[PROBLEM DETAILS]:
Transcribe exactly the line that contains "Instruction: Select the port" and all lines following it to the end of the material below; omit everything else.
*** EXERCISE DATA ***
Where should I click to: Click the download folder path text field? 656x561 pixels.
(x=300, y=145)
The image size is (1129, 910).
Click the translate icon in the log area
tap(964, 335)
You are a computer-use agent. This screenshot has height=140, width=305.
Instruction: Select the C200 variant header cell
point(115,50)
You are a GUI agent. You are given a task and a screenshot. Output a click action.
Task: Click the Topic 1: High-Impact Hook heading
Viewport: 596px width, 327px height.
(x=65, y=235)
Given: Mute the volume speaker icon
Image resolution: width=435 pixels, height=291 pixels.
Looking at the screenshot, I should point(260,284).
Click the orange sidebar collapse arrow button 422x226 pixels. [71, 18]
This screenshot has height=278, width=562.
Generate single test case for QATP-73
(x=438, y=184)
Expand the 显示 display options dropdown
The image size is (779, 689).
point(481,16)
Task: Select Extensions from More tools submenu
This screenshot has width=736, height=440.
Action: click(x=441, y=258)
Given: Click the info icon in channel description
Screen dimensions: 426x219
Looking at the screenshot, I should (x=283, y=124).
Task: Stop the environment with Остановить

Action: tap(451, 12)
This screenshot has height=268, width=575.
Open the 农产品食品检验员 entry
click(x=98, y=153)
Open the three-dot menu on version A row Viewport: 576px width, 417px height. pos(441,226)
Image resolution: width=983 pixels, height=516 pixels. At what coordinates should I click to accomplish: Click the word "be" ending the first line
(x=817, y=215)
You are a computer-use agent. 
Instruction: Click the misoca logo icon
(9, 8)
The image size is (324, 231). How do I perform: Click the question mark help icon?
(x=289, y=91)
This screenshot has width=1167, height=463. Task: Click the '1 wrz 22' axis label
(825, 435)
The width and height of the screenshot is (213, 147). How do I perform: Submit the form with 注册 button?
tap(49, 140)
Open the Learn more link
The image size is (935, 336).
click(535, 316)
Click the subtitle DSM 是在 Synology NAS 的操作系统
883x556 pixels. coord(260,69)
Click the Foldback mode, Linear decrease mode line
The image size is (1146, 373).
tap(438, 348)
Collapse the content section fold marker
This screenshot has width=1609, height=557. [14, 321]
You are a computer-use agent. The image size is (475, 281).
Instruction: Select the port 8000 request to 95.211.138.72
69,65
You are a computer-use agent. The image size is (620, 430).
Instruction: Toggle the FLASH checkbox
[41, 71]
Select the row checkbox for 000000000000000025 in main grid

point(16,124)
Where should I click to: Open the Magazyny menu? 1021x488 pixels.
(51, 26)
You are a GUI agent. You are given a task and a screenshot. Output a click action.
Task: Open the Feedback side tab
*** End of EXERCISE DATA ***
[OUTPUT OF THE TASK]:
Instruction: Select the port 8000 request to 95.211.138.72
69,65
You are a computer-use agent. The image size is (620, 430).
Instruction: Toggle the FLASH checkbox
[41, 71]
Select the row checkbox for 000000000000000025 in main grid

point(16,124)
Where should I click to: Open the Magazyny menu? 1021x488 pixels.
(51, 26)
You are a GUI agent. You are given a task and a screenshot. Output a click action.
Task: Open the Feedback side tab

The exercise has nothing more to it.